#### Listing:
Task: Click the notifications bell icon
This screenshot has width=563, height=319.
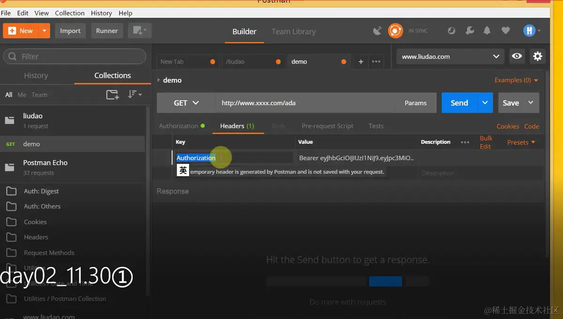Action: pos(487,31)
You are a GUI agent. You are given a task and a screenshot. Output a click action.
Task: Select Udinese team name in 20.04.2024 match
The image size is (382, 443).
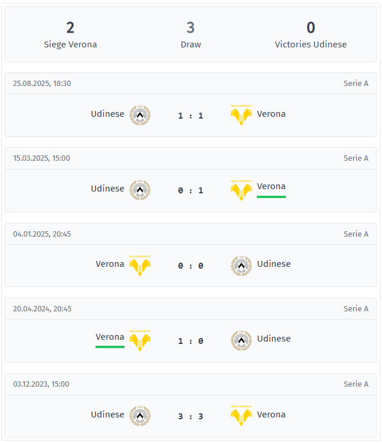tap(273, 339)
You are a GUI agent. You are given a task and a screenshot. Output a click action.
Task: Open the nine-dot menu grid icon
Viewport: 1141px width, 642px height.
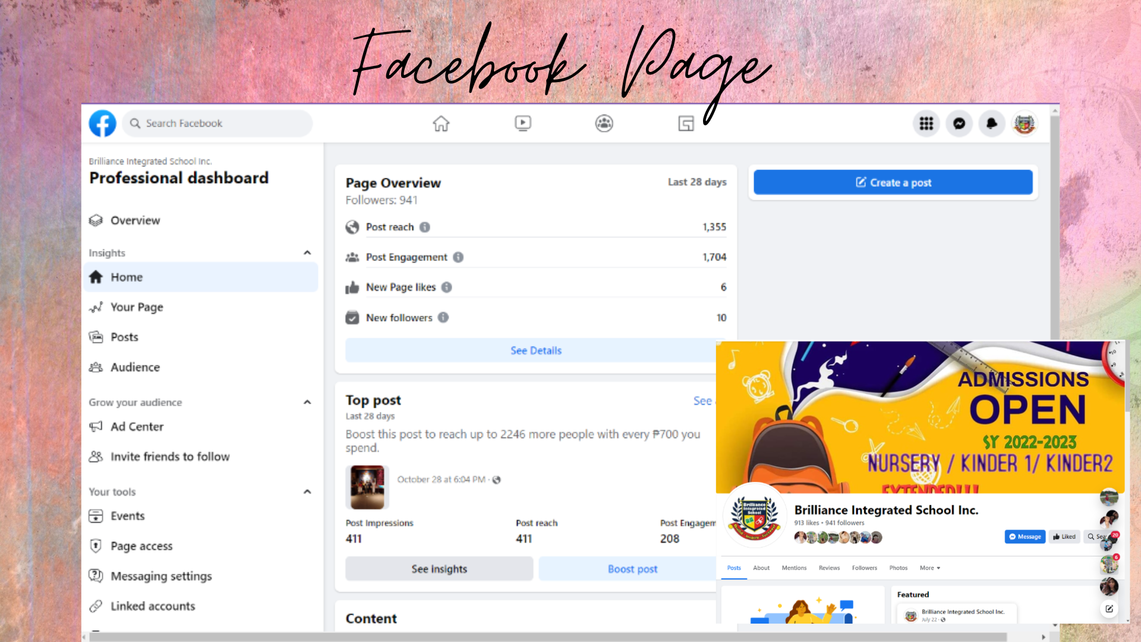(926, 124)
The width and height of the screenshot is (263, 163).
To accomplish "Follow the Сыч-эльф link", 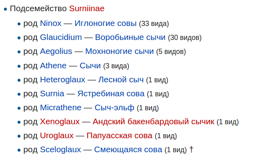I will (114, 107).
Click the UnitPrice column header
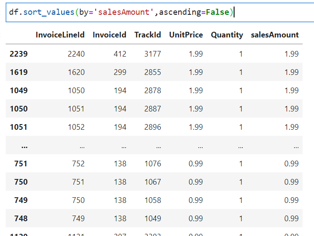Image resolution: width=314 pixels, height=236 pixels. [186, 35]

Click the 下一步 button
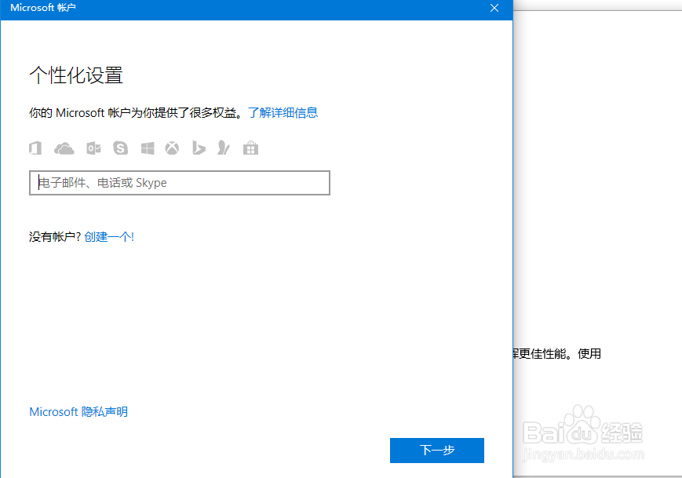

#### Your objective:
Change "screenshot" to "page" in the lines from the start up to and including the line with "tap(273, 339)", keeping everything else the same. Write out only those lines, and leave the pictures out.

#### Response to this exercise:
Task: Click the notifications bell icon
This page has width=563, height=319.
Action: pos(487,31)
You are a GUI agent. You are given a task and a page. Output a click action.
Task: Select Udinese team name in 20.04.2024 match
The image size is (382, 443).
tap(273, 339)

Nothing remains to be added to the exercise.